Currently, the Russian military has regained the initiative in Ukraine and started launching a new offensive in Luhansk, which is in eastern Ukraine, according to the Institute for the Study of War think tank in Washington, D.C.

“The commitment of significant elements of at least three major Russian divisions to offensive operations in this sector indicates the Russian offensive has begun, even if Ukrainian forces are so far preventing Russian forces from securing significant gains,” ISW wrote in its Feb. 8 assessment of the conflict.

It would be more accurate to say that Russia is losing the war rather than it has lost, said Luke Coffey, a senior fellow with the Hudson Institute think tank in Washington, D.C.

“Ukraine is clearly on the front foot,” Coffey told Task & Purpose. “As more Western weapons pile into Ukraine, Ukraine only gets stronger. And as Russia has to dig deeper into its ancient stockpiles of older tanks and armored vehicles, Russia gets weaker.”

However, Coffey cautioned that the conflict could last for years unless the United States and its partners begin providing Ukrainians with weapons they need to win the war — including F-16s, A-10s, and Army Tactical Missile System rockets, or ATACMS.

Russia claims to have mobilized 300,000 new troops, Coffey said. Even if the actual number of conscripts that have been mobilized is far fewer than that, the Russians will still be able to throw tens of thousands of new troops into battle.

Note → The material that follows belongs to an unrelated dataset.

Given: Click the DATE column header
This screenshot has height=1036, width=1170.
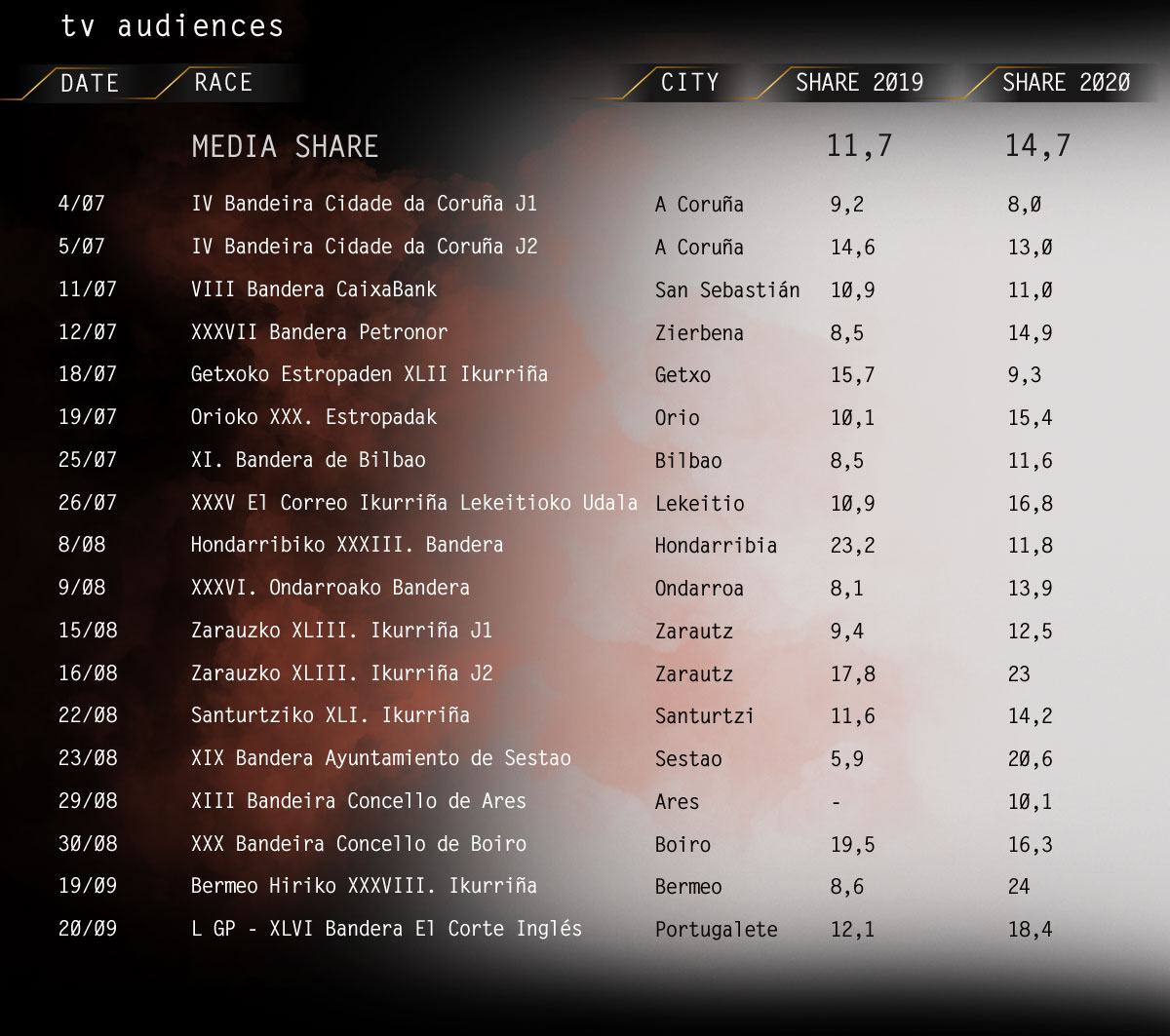Looking at the screenshot, I should tap(89, 84).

“There’s no indication that Russia is willing to give up or go to the negotiating table,” Coffey said, adding, “2023 will not be a year at peace.”

Russia’s population also stands at roughly 142 million, and that is more than three times the size of Ukraine’s population of about 43 million, according to the CIA’s World Factbook.

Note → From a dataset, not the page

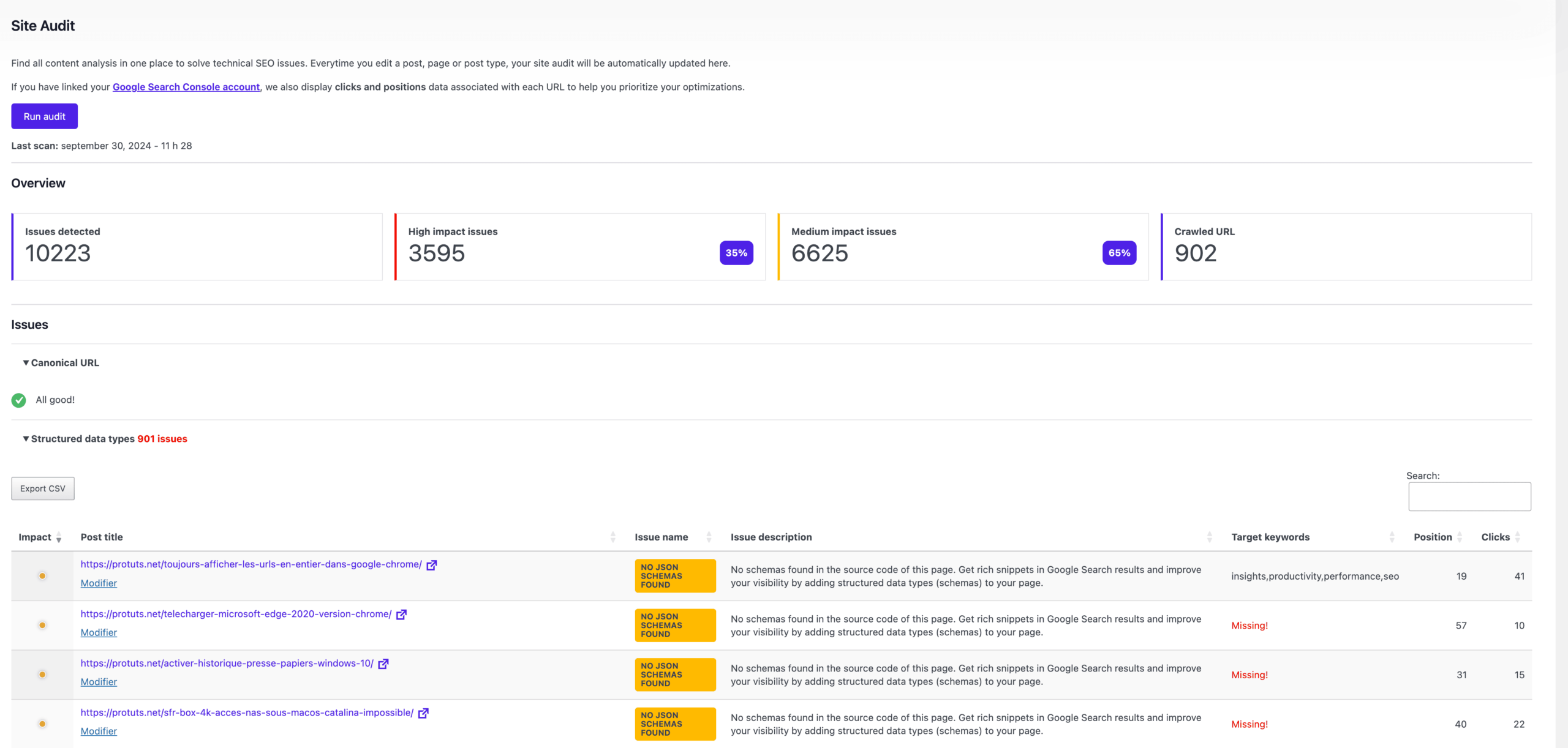The image size is (1568, 748).
Task: Open the Google Search Console account link
Action: 186,87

That means Russia can take terrible losses and still overwhelm Ukrainian forces, said Phillip Karber, a Marine veteran and national security analyst, who spent 190 days as an observer on Ukraine’s front lines.

Karber said his sources in Ukraine have told him that the Ukrainians are killing 20 Russians for every one of their own troops slain. At that rate, a Ukrainian rifle platoon can inflict heavy casualties on the Russians, but the platoon will no longer exist after a month of fighting.

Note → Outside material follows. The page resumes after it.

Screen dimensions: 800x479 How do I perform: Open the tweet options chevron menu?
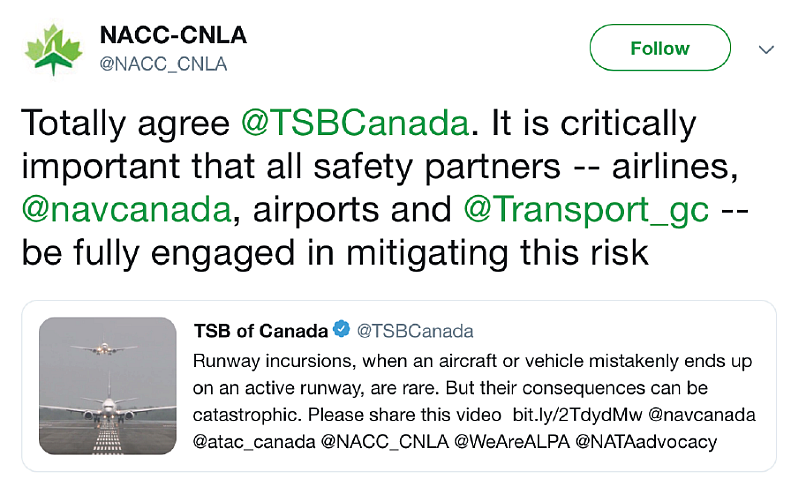point(767,49)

“The bleeding is horrendous on the Ukrainian side and the only way to stop it is to give them the goddamn ATACMS,” Karber told Task & Purpose. The units are getting battered. The guys are shattered. You have units that are down to 10 guys that started with 30 or 40.”

Karber also urged the United States and its allies to provide Ukraine with the type of military aid it needs to end the war quickly, arguing that Ukrainian democracy is at risk the longer the conflict drags on.

“Democracies don’t handle long wars well,” Karber said. “Nobody does, but it’s hard on democracies. What happens in a long war: You either lose the war or you lose the democracy — or you lose both.”